• Work instructions:
Below are some records; output exactly the lines from the line with "Stowarzyszenie Klub Abstynentów" to the line with "徳島県×パッケージデザイナーの求人 (154, 1436)", both ends kept, and nothing more.

• Supplied records:
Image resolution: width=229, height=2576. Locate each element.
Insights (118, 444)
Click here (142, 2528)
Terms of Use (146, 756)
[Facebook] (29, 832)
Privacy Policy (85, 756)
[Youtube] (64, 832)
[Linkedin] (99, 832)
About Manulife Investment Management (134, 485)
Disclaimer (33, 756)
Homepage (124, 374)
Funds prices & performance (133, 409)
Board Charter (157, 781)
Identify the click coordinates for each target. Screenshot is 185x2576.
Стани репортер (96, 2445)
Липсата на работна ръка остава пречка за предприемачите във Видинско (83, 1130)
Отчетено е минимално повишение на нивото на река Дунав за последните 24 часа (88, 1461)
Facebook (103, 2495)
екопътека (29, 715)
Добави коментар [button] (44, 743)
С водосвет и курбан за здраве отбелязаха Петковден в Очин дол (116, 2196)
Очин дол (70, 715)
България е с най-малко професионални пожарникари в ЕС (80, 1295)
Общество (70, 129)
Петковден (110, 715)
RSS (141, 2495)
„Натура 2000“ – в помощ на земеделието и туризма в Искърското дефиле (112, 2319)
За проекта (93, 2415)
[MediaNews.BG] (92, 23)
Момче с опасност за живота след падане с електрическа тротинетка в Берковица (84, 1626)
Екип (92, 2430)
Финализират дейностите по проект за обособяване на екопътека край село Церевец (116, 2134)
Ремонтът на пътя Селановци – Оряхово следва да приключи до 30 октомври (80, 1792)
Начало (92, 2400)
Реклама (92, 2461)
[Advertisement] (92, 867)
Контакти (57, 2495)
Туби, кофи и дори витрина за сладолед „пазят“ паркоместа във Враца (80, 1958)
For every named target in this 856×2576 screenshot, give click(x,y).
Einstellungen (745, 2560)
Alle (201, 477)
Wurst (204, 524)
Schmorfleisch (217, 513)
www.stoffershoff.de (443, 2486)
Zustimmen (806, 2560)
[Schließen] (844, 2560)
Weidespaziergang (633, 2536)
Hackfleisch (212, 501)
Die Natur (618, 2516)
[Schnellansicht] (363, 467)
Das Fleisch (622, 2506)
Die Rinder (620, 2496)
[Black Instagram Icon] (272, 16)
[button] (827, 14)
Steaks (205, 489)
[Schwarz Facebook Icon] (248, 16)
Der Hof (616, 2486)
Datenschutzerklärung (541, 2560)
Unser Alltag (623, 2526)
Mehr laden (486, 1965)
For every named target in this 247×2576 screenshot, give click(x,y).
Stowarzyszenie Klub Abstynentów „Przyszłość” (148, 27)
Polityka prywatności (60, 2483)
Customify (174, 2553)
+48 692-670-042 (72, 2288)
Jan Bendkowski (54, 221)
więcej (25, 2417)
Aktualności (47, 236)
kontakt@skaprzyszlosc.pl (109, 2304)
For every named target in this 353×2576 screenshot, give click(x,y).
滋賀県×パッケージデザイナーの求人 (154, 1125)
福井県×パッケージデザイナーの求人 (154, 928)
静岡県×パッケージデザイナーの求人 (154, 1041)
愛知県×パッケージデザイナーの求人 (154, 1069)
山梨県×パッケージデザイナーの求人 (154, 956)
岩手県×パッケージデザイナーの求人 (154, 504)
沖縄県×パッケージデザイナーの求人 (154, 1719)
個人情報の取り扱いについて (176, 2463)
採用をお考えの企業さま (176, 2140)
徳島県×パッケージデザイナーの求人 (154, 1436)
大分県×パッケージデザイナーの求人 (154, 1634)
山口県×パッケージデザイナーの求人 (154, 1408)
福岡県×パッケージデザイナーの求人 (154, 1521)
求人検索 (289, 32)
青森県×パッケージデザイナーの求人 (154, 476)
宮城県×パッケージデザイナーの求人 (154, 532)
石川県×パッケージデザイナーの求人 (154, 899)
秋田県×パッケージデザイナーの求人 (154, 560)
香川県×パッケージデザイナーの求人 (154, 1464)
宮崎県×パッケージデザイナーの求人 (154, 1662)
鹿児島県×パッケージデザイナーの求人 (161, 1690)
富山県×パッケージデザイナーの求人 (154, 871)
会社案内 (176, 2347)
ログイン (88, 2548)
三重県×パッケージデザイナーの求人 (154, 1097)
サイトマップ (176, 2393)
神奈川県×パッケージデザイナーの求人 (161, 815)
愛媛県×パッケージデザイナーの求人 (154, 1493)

• Result of the exercise:
Stowarzyszenie Klub Abstynentów „Przyszłość” (148, 27)
Polityka prywatności (60, 2483)
Customify (174, 2553)
+48 692-670-042 (72, 2288)
Jan Bendkowski (54, 221)
więcej (25, 2417)
Aktualności (47, 236)
kontakt@skaprzyszlosc.pl (109, 2304)
For every named target in this 353×2576 screenshot, give click(x,y).
滋賀県×パッケージデザイナーの求人 (154, 1125)
福井県×パッケージデザイナーの求人 (154, 928)
静岡県×パッケージデザイナーの求人 (154, 1041)
愛知県×パッケージデザイナーの求人 (154, 1069)
山梨県×パッケージデザイナーの求人 (154, 956)
岩手県×パッケージデザイナーの求人 (154, 504)
沖縄県×パッケージデザイナーの求人 (154, 1719)
個人情報の取り扱いについて (176, 2463)
採用をお考えの企業さま (176, 2140)
徳島県×パッケージデザイナーの求人 (154, 1436)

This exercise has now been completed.